**WORK TO COMPLETE**
Search the data below for the word "navigation" and report how many lines contain it. Nothing but the number is needed.

**DATA EXTRACTS**
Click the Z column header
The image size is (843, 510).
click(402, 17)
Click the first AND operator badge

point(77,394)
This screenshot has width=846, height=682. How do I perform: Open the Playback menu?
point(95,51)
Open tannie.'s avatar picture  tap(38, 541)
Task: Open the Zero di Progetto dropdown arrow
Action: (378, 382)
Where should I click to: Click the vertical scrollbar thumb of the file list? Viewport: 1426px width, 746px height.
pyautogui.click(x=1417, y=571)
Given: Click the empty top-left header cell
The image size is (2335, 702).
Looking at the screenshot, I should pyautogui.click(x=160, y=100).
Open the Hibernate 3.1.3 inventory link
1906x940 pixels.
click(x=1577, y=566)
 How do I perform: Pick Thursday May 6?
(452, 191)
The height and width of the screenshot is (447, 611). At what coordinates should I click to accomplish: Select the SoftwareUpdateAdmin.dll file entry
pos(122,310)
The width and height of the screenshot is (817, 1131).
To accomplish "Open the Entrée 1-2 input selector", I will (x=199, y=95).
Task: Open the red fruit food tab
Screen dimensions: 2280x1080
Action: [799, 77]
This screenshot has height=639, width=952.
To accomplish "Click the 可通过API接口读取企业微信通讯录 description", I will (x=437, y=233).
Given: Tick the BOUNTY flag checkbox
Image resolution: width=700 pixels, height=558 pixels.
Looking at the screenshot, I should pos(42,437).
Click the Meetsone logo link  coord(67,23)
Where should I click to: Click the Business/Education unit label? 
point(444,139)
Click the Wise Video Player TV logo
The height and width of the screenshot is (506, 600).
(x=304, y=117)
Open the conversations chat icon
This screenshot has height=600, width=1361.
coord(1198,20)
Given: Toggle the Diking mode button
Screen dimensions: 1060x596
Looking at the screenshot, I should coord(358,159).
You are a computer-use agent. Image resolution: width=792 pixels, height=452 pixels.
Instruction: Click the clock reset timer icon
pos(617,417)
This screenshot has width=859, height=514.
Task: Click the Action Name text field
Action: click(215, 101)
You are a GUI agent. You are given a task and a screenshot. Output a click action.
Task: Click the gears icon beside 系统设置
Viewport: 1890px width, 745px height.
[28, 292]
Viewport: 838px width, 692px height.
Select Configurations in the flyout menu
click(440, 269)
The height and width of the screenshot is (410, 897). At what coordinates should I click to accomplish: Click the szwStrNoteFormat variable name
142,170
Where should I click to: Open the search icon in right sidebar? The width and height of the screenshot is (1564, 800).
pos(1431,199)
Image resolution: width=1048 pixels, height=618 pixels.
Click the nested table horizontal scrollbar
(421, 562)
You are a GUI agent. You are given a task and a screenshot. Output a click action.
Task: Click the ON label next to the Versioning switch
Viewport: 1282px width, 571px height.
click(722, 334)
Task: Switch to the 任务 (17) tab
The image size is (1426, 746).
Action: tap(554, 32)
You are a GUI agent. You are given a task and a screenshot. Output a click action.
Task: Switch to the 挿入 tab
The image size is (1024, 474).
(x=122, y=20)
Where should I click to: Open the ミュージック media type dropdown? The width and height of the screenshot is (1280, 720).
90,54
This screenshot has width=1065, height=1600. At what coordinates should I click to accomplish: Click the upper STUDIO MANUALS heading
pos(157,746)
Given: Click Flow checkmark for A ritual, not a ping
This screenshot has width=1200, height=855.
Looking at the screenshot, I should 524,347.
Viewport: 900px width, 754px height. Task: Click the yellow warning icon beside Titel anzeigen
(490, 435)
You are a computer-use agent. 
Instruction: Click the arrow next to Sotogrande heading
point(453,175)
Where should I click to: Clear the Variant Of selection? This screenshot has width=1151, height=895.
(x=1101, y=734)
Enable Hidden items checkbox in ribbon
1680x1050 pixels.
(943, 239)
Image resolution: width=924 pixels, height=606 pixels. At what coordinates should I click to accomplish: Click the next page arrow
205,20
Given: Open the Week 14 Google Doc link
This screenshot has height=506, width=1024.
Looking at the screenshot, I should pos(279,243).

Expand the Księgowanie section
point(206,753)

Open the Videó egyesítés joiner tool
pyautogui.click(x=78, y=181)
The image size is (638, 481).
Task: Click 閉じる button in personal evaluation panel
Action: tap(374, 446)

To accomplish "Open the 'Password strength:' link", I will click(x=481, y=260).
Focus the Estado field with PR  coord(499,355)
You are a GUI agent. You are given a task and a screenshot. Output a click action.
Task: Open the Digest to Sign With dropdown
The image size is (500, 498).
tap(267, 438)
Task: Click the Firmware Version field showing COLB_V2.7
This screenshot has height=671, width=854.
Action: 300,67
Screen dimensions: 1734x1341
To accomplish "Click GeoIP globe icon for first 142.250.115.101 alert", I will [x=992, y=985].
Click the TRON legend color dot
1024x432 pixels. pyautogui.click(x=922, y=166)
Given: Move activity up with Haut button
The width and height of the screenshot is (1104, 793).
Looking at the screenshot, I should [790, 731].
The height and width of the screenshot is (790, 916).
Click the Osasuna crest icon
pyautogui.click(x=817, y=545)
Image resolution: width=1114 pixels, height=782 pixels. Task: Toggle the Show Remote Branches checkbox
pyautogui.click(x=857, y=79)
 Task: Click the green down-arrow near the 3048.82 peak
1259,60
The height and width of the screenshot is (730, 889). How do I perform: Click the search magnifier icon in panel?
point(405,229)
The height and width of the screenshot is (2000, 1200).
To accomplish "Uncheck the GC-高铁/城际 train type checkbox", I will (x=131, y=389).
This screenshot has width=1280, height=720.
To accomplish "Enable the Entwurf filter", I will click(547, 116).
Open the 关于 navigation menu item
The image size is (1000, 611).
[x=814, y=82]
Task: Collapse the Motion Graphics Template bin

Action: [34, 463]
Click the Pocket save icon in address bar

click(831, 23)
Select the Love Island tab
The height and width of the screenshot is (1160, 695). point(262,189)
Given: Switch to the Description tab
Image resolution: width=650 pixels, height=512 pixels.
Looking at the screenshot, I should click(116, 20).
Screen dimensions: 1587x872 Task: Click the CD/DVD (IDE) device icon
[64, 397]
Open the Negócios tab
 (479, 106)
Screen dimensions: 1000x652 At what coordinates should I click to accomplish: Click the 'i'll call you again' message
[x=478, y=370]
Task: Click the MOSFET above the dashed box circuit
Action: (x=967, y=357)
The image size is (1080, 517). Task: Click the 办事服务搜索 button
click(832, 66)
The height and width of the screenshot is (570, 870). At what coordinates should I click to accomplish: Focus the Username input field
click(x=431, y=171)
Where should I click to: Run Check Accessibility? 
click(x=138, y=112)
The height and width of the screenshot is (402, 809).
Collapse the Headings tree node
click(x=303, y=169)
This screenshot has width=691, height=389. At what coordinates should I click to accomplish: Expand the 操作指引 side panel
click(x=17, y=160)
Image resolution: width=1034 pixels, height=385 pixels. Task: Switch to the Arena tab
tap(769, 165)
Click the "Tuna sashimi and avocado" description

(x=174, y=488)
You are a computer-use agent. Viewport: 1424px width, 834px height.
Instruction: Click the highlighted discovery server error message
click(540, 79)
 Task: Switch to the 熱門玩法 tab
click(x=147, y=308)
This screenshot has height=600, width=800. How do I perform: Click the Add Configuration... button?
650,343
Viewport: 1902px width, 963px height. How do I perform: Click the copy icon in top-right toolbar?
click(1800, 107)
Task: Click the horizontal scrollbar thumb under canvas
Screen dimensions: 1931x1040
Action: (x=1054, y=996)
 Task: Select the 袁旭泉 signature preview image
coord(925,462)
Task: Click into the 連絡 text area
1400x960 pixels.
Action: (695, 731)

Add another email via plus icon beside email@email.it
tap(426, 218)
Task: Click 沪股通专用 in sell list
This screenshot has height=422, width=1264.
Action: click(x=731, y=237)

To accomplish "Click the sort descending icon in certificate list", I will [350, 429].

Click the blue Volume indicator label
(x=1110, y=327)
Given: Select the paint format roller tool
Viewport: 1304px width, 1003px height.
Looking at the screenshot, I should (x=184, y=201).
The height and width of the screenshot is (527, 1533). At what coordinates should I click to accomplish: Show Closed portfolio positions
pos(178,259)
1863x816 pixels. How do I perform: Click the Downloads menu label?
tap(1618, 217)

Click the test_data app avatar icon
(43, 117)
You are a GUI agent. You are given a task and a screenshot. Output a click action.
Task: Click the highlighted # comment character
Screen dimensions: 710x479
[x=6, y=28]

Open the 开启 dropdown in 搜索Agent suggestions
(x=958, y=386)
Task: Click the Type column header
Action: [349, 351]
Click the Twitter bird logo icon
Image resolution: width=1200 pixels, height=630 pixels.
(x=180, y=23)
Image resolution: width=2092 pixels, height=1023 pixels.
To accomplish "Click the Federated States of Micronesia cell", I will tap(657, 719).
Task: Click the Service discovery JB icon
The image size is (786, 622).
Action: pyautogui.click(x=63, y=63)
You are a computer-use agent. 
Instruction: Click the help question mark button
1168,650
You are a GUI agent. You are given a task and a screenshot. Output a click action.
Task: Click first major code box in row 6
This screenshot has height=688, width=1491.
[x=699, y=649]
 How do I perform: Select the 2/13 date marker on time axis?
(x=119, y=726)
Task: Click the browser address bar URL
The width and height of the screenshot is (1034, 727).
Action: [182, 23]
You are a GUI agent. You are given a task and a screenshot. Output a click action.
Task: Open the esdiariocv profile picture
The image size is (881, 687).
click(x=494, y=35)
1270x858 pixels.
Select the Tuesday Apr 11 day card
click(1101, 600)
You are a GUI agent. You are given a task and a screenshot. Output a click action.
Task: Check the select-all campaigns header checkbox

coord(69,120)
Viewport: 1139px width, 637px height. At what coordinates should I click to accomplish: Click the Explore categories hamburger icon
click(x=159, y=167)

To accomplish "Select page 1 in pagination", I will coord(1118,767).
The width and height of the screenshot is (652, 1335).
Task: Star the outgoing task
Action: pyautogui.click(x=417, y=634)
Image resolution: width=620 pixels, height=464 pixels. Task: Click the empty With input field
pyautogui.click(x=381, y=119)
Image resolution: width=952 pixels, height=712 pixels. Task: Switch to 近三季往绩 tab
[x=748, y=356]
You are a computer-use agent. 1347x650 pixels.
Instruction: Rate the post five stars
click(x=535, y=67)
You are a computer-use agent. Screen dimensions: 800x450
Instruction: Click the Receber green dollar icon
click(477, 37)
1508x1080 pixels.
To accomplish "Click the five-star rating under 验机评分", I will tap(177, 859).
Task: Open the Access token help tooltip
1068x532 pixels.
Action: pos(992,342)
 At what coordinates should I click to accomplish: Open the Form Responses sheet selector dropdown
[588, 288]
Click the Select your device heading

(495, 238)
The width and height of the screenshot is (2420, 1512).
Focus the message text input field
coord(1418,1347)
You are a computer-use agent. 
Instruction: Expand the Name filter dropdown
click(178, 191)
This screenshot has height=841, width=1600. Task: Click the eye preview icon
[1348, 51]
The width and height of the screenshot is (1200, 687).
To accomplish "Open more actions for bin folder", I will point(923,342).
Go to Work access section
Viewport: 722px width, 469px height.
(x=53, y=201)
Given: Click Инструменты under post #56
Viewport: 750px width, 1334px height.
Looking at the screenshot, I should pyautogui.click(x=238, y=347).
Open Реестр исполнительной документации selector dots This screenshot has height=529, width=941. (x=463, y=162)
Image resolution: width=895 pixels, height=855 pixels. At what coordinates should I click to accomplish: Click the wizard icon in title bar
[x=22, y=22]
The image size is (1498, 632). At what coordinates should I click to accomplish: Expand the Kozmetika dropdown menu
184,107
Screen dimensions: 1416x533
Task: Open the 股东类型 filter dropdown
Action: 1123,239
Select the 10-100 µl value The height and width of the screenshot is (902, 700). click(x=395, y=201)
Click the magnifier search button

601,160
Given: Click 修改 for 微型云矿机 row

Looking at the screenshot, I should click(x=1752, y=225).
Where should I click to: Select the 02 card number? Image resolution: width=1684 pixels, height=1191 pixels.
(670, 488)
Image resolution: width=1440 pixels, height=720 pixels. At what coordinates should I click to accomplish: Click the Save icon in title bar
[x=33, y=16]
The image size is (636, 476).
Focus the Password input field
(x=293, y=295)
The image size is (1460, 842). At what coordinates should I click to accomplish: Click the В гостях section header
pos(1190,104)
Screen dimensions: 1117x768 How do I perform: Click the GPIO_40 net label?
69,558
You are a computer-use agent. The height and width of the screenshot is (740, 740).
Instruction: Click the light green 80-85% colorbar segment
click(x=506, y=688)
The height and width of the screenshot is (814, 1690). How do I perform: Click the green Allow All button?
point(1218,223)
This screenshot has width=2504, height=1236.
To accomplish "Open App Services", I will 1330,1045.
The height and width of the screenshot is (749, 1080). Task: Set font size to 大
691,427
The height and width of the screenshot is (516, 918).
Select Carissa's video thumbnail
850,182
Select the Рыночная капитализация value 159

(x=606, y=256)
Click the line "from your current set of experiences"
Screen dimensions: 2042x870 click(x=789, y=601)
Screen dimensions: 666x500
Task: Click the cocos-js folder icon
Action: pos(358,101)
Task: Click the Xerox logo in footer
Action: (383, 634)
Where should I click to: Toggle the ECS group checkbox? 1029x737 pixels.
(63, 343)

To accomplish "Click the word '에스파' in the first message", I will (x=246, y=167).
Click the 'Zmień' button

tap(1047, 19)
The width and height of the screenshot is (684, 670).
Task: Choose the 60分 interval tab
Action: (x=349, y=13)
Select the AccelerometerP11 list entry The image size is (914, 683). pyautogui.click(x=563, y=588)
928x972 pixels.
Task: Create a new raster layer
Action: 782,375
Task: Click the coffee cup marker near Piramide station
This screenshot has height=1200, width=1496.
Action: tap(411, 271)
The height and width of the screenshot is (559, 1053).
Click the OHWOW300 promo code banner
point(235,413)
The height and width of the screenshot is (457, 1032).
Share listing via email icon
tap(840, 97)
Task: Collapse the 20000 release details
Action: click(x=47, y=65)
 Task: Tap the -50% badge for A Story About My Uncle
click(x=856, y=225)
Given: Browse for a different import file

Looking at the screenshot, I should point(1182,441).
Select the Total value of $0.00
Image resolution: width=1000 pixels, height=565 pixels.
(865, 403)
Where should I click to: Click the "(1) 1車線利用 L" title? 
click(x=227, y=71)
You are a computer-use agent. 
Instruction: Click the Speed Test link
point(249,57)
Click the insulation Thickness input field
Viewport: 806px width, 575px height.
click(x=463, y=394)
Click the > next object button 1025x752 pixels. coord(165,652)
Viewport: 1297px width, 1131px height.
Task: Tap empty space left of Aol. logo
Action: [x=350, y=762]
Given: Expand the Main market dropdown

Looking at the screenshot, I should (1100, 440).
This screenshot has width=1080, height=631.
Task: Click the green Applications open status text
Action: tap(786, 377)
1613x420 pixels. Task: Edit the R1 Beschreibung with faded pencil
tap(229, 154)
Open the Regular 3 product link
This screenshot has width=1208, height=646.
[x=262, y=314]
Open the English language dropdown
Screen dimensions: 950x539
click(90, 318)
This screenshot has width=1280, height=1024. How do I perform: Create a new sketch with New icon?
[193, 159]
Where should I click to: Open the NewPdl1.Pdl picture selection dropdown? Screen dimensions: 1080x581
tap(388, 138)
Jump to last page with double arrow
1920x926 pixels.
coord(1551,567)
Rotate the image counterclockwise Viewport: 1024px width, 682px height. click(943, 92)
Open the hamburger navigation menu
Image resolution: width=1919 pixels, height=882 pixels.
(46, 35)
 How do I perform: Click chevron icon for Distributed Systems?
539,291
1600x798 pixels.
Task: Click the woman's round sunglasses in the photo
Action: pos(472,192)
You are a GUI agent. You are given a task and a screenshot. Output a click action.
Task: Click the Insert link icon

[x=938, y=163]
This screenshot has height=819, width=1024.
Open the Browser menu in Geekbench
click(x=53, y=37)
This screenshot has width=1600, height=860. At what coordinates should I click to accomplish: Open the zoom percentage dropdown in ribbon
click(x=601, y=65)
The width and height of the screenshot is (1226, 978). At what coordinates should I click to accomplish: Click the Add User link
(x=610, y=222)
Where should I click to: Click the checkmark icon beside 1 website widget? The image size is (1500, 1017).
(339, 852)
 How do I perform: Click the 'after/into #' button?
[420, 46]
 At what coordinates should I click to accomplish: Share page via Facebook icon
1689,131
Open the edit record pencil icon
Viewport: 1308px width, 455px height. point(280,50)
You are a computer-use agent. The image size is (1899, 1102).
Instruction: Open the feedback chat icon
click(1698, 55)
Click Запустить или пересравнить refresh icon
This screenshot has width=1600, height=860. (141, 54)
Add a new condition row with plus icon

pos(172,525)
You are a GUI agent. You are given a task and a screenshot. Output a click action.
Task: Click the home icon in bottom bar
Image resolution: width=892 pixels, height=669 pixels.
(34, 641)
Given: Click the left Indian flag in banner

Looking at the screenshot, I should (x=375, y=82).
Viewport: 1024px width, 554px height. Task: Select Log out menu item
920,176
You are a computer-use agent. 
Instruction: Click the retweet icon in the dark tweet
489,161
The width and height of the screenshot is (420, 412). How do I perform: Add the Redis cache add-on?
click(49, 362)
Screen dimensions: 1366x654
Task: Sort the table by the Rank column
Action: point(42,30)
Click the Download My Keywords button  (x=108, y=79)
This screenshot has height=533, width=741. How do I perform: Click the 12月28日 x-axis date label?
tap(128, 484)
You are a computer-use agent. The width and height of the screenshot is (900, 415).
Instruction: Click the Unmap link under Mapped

**REPLY**
2